What needs to be done: Every line with the string "click" in it belongs in your answer, so copy them all from the data.

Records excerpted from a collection

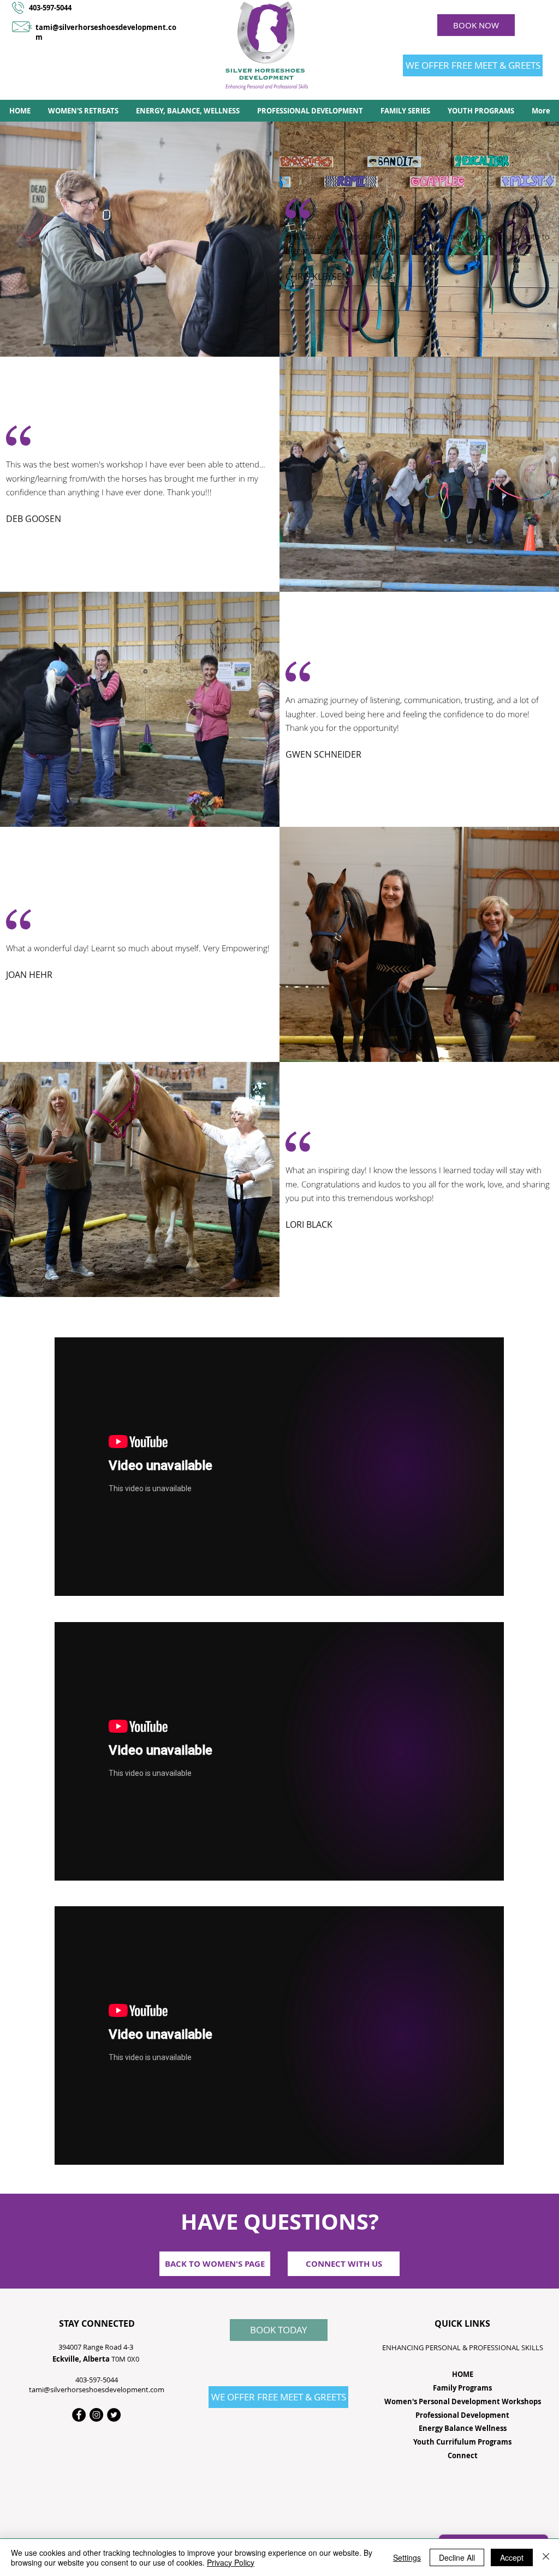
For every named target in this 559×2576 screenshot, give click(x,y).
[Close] (545, 2557)
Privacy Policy (230, 2562)
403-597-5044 (50, 8)
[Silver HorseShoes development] (96, 2415)
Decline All (457, 2557)
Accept (512, 2557)
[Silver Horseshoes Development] (79, 2415)
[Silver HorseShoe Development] (114, 2415)
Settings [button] (407, 2557)
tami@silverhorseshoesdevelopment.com (96, 2389)
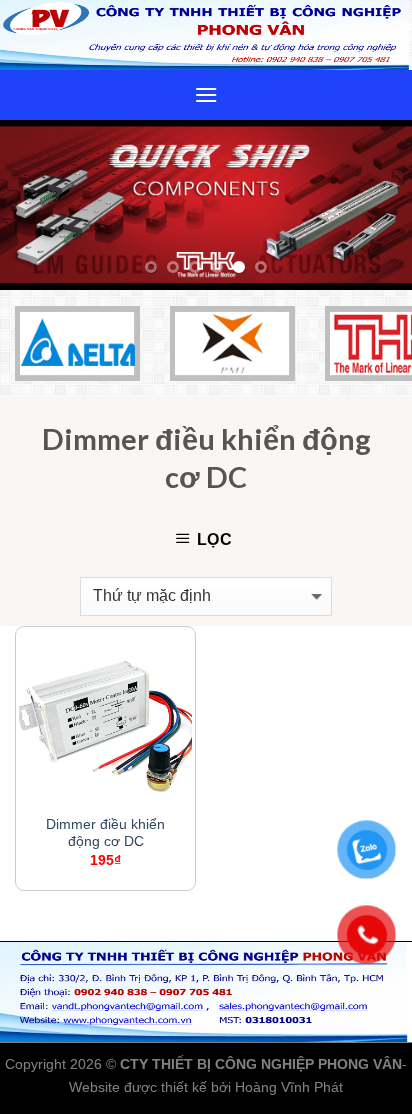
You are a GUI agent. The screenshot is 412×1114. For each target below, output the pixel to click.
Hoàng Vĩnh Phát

Solution to this exercise:
For every named target in this 559×2576 screenshot, give click(x,y).
You are a GUI agent. The screenshot is 412×1114. For each target below, output the pixel to click.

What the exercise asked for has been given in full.